Başvuran 1995 yılında, askeri üstleri tarafından, askeri disiplin suçlarından birçok defa oda hapsiyle cezalandırılmış ve verilen sözkonusu ceza kararlarına karşı yaptığı başvurular reddedilmiştir.
HUKUK AÇISINDAN
I. AİHS’NİN 5-1 MADDESİNİN İHLAL EDİLDİĞİ İDDİASI HAKKINDA
Başvuran, oda hapsi cezasının, AİHS’nin 5-1 maddesi uyarınca yetkili mahkeme tarafından değil askeri üstü tarafından verilmesinden şikayetçi olmaktadır.
(5-1.madde :1. Herkesin kişi özgürlüğüne ve güvenliğine hakkı vardır. Aşağıda belirtilen haller ve yasada belirlenen yollar dışında hiç kimse özgürlüğünden yoksun bırakılamaz.
a) Kişinin yetkili mahkeme tarafından mahkum edilmesi üzerine usulüne uygun olarak hapsedilmesi;)
A. Kabul edilebilirlik Hakkında,
AİHM, şikayetin AİHS’nin 35-3 maddesi uyarınca açıkça dayanaktan yoksun olmadığı sonucuna varmaktadır. Ayrıca AİHM, sözkonusu şikayetin başka hiçbir kabul edilemezlik gerekçesiyle çelişmediğini belirtmektedir. Dolayısıyla şikayeti kabul edilebilir ilan etmek uygun olacaktır.
B. Esasa Dair
Hükümet, 5-1 maddesinin -b bendinin,( Bir mahkeme tarafından, yasaya uygun olarak, verilen bir karara riayetsizlikten dolayı veya yasanın koyduğu bir yükümlülüğün yerine getirilmesini sağlamak için usulüne uygun olarak yakalanması veya tutulu durumda bulundurulması;) yasanın koyduğu bir yükümlülüğün yerine getirilmesini sağlamaya yönelik tutukluluk olanağı verdiğini neden göstererek ihlal iddiasına itiraz etmektedir. Hükümet’e göre, üstlerin emirlerine itaat etmenin Askeri Ceza Kanunu tarafından öngörülen bir zorunluluk olduğundan, başvuranın tutuklu bulundurulmasının askeri disipline bağlı sözkonusu yükümlülüğün yerine getirilmesini sağlamak için gereklidir. AİHM, 5-1 maddesinin -b bendinde yer alan “yasanın koyduğu bir yükümlülüğü yerine getirilmesini sağlamak” ifadesinin, özel bir yükümlülüğün ilerde yerine getirilmesini sağlamak için kanunun sözkonusu kişinin tutuklu bulundurulmasına izin verdiği durumlarla ilgili olduğunu hatırlatmaktadır. Dolayısıyla tutukluluk, 5-1 maddesinin -b bendi bakımından haklı gösterilmesi için, baskıcı ya da cezalandırma amacı güden nitelikte olmamalıdır (Bkz. diğerleri arasında, Engel ve diğerleri-Hollanda, 8 Haziran 1976 tarihli karar, A serisi no: 22, § 69). Bu durumda, askeri disipline riayet etmediği gerekçesiyle başvurana verilen oda hapsi cezası geçmiş bir durumla ilgilidir. Sözkonusu ceza baskıcı bir tutum çerçevesinde yer almakta ve bu maddenin -b bendi alanına girmemektedir.

• • •

■ Yapılacaklar ■
1. Oda hapsiyle ilgili metinde atıf yapılan Engel ve diğerleri-Hollanda kararı hangi tarihlidir?
2. Lütfen oda hapsiyle ilgili metinde "Başvuran 1995 yılında, askeri" sözleriyle başlayıp "verilmesinden şikayetçi olmaktadır." sözlerine kadar süren kısmı aynen yazıya geçirin.

■ Verilen Bilgiler ■
• • •

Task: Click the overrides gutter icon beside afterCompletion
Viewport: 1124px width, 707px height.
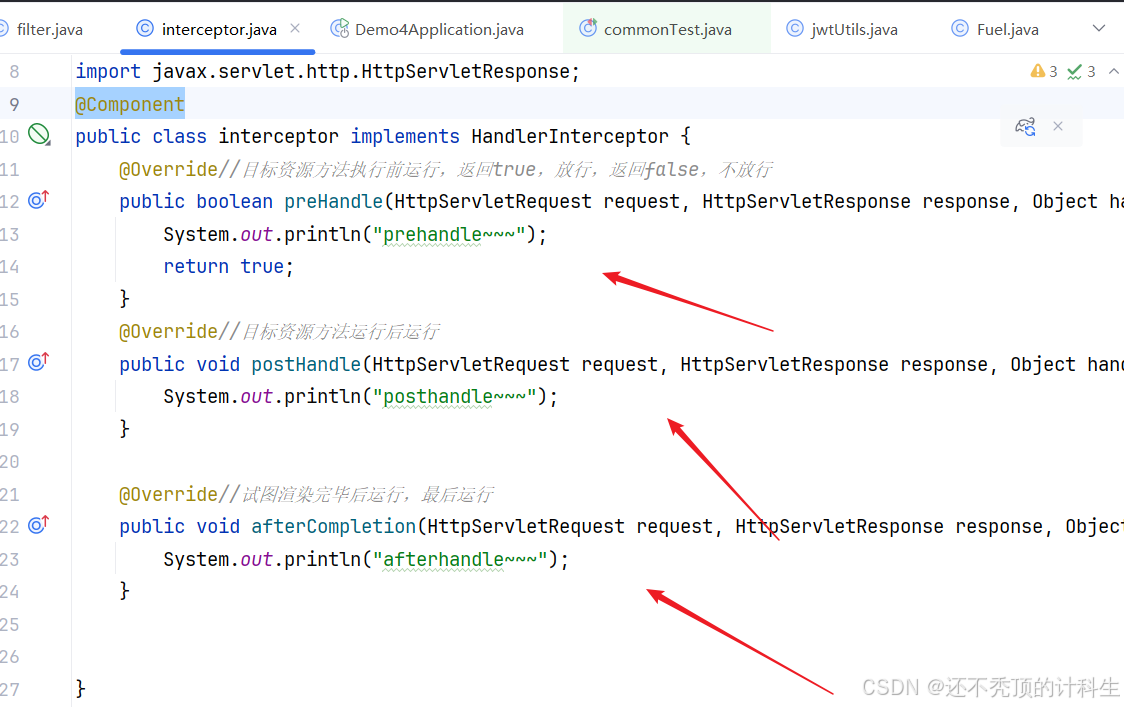Action: pyautogui.click(x=38, y=524)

• • •

■ Görev Yanıtları ■
1. 8 Haziran 1976

2.
Başvuran 1995 yılında, askeri üstleri tarafından, askeri disiplin suçlarından birçok defa oda hapsiyle cezalandırılmış ve verilen sözkonusu ceza kararlarına karşı yaptığı başvurular reddedilmiştir.
HUKUK AÇISINDAN
I. AİHS’NİN 5-1 MADDESİNİN İHLAL EDİLDİĞİ İDDİASI HAKKINDA
Başvuran, oda hapsi cezasının, AİHS’nin 5-1 maddesi uyarınca yetkili mahkeme tarafından değil askeri üstü tarafından verilmesinden şikayetçi olmaktadır.